This year I am looking to challenge myself in new ambitions, which I hope will also yield engaging experiences. I've heard before that writing is a muscle. If not used, you risk losing it. I have experienced dry spells that have lasted years and have had to move on to other hobbies until the spark revived at one of the lowest points in my life. The experience renewed me because it provided an outlet that was desired desperately. That outlet yielded the door to swing open, which I thought might have been shut forever. It let me basque in a familiar and safe place to escape my ordinary world. In it, I might relish in a gambit of emotions and thoughts come to life. I could leave them there where I would be free of them. Back in the real world, a balance was achieved, and I was at peace again.
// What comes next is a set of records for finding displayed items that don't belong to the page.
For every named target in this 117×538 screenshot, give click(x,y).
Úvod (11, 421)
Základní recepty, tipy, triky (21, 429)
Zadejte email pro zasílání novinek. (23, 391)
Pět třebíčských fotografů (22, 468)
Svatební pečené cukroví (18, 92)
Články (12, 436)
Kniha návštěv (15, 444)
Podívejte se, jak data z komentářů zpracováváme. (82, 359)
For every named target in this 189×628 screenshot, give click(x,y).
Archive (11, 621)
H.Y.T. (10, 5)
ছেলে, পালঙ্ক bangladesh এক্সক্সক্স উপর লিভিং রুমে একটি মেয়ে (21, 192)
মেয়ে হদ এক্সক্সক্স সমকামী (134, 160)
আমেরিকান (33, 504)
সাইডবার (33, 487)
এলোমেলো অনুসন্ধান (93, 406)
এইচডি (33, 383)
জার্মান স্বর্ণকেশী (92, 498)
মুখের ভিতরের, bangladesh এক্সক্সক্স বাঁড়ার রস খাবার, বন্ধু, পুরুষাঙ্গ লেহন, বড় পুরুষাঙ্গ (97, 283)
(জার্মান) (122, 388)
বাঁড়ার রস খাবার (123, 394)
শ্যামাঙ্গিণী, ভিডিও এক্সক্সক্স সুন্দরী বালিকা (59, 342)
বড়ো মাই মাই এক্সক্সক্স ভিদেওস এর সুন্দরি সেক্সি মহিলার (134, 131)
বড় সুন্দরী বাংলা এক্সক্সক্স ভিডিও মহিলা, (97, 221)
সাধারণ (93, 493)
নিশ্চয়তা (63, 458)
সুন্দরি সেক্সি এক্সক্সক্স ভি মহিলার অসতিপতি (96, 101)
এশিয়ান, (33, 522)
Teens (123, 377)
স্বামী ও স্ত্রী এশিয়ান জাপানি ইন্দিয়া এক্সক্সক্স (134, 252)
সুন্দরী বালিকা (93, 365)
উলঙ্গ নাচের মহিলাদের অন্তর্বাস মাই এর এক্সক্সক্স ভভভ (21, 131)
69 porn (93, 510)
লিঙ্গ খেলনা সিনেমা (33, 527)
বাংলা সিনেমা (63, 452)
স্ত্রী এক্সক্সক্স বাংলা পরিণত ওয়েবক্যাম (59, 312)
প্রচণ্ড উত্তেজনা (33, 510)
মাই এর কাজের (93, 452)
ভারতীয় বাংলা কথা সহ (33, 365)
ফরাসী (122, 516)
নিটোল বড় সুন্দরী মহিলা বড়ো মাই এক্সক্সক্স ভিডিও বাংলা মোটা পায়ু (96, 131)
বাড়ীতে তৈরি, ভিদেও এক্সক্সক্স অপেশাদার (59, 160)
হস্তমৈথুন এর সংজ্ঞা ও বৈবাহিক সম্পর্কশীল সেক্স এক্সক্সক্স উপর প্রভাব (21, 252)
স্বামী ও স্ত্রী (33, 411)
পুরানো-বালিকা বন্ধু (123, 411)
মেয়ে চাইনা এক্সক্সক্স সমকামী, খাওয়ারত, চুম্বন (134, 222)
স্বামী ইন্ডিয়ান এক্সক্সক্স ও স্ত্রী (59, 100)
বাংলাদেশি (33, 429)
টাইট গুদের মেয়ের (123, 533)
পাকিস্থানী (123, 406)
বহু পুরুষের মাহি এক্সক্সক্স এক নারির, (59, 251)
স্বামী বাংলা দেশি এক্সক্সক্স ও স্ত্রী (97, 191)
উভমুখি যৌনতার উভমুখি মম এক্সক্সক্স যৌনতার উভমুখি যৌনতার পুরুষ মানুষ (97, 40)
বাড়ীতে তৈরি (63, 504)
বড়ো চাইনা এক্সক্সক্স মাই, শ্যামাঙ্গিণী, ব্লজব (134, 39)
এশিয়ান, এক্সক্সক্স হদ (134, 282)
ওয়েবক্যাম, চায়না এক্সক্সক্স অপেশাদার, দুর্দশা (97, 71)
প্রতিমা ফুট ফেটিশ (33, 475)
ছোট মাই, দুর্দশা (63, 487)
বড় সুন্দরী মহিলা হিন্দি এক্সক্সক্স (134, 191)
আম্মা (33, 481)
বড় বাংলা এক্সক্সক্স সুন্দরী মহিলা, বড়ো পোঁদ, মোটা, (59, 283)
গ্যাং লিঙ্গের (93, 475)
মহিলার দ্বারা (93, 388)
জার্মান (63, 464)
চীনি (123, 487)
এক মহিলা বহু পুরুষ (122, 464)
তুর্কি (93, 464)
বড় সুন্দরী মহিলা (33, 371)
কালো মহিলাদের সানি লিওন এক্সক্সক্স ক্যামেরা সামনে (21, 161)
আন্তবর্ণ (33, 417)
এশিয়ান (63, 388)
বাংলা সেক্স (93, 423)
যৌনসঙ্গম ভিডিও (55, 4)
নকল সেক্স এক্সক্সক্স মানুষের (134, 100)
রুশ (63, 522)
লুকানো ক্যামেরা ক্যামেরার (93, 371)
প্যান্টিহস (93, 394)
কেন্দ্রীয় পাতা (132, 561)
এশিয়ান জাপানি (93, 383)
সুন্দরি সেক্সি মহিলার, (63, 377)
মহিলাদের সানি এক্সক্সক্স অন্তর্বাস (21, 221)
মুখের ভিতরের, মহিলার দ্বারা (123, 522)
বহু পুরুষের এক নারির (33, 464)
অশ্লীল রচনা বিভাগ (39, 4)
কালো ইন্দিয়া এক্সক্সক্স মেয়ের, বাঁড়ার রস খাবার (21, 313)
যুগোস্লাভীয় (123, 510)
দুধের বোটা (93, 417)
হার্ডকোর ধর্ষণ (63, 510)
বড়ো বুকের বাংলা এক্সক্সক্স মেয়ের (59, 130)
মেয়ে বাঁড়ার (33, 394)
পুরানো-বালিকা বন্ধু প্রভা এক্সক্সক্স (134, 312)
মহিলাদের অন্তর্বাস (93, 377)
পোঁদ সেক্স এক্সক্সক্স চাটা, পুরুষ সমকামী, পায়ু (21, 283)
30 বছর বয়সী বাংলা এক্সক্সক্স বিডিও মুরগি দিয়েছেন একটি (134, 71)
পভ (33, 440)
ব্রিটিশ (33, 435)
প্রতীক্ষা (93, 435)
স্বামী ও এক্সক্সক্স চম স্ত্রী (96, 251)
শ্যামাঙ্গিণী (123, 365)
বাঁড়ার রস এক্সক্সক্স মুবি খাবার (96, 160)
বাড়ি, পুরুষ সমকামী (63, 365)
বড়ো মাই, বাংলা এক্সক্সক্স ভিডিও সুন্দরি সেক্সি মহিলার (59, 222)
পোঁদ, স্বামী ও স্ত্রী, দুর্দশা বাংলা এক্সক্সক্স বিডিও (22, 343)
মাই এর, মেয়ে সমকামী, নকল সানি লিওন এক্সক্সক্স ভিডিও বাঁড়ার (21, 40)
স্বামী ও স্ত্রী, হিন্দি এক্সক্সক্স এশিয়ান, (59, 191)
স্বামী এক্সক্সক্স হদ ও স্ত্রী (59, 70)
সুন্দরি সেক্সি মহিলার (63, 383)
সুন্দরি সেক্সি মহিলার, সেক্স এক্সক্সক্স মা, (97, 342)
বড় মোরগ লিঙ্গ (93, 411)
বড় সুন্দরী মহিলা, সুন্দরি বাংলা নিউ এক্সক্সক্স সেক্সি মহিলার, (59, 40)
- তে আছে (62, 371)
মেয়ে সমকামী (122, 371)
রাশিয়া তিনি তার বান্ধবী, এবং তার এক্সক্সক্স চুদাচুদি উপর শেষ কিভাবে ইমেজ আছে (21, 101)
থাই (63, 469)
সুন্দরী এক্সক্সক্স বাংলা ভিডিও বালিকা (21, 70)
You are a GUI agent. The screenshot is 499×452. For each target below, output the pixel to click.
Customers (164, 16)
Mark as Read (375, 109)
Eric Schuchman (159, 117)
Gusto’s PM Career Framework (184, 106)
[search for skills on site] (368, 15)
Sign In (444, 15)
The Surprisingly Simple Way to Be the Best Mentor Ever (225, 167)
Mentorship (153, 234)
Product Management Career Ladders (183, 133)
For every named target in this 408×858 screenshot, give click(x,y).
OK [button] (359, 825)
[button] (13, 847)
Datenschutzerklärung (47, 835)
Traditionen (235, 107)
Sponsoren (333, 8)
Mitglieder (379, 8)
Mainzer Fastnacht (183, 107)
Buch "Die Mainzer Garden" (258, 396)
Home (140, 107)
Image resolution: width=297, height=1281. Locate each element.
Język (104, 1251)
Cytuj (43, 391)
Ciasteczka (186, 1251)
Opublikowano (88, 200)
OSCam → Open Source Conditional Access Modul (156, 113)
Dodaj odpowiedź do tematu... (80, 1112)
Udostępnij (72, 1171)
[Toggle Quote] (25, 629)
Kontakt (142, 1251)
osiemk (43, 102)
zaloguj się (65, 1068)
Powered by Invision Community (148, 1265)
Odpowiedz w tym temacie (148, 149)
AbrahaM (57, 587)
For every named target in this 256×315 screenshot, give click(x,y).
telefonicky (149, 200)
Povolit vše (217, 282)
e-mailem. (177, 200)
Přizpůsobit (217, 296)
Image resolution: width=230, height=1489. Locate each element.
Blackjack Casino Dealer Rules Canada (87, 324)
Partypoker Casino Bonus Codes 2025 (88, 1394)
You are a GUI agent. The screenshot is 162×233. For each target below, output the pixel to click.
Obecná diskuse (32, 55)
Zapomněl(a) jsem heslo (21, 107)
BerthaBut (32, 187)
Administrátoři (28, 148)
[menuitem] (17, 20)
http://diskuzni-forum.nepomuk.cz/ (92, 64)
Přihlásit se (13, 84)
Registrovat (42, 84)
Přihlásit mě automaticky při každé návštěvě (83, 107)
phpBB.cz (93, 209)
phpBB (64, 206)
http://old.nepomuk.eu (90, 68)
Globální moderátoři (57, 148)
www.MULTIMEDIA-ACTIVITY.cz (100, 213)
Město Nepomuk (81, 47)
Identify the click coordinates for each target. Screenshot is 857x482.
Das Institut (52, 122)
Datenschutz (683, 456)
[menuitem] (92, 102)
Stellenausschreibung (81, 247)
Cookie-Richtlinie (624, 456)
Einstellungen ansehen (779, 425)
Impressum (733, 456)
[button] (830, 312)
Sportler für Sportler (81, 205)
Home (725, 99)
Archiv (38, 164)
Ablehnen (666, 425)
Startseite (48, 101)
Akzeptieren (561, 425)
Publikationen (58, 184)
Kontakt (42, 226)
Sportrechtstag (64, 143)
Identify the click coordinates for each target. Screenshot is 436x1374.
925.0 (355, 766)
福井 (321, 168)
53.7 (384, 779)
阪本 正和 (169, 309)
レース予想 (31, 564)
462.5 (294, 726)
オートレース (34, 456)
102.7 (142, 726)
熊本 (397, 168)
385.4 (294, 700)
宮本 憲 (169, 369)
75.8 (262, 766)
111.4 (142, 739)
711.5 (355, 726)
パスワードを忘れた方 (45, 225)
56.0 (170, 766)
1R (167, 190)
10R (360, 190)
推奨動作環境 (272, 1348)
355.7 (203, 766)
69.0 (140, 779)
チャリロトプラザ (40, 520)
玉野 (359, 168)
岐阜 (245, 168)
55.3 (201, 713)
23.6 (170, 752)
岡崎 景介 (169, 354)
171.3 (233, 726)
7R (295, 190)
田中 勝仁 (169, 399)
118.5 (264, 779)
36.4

At the back of my mind, though over the last several months, the inkling of doubt teases that perhaps the fuel runs low. The door that was wide open since 2016, when I wrote my first short story, slowly closes. My gift of storytelling could go dormant for a time. Would a slumber of sorts be so bad?

I fear it like a menace lurking in the shadows. Writing comforts unlike anything else in my life because, for me, it is the most intimate space I inhabit. The compulsion to write wakes me at night like those chattering people in my head that demand their stories. To lose that, to hear these people go quiet, would feel like I lose part of myself.

As much as the process of writing drives me to extremes in the areas it covers that test my morals and spirituality, I find it rewarding. It gives me life and a purpose. Beyond that, I struggle to see what the future brings. I will do everything in my power to not lose that sense of self, which is perhaps the scariest consideration.

Naturally, then I don't want to be lost. I like who I am in the sum of my parts being curious, working a great day job that I enjoy most days because the mission is a sound one. It stimulates one part of my brain that is analytical and solves problems. I love my husband who attends to my emotional needs, my house, which gives me a sanctuary, my cat who gives me company in the midnight hours I click away in the other place and the friends and family I have been blessed with to spend time when not otherwise busy.

Most of all, I love the passions that center me in writing. Thus, I must attend to my craft. Feed it. Not let it get lazy. Air it out and nurture it so that it might grow wise and inspiring.

Time, though, is a finite creature. Having enough of it to do all the things demanding attention can present constraints that are expected yet frustrating as hell. Other areas of my life besides my greedy master consume much of my time while offering exciting opportunities. My mother used to say that: You must take the time to do the things you love no matter how hard that might be. I heed that advice as best I can, but it isn't easy.


Regardless, I love when reminders of this outlook arise while I research ideas that appeal to my senses and influence my storytelling. I help this process listen to audio drama podcasts that have excellent means of letting me slip away from myself like The No Sleep Podcast, The Leviathan Chronicles, and The Dark Tome. I also attempt to read a little every day, either other authors on Booksiesilk.com or paperbacks that I have not touched since their purchase. Tsk. Tsk. The latter do appear rather pretty on the bookshelf next to my workstation. Ha!

The book Once Again has a novella by Cameron Dokey called Beauty Sleep which I read before bed. As a sort of new year’s resolution, I am determined to finish it this month. Next month, I hope to continue the trend to read another book. I do love reading as much as writing but have made so many excuses in the past. No more, I say! It’s about time I enjoy an adventure away from my own story space and explore another.

Since this is Love month, I hope to consider a romantic escapade in letting go and reveling in all the finer things in life that make it worth living. It seemed to be an ambitious start, but I know I can do it. Time waits for no one, especially me. Therefore, there is no time like the present to find what stimulates me and see where that might lead.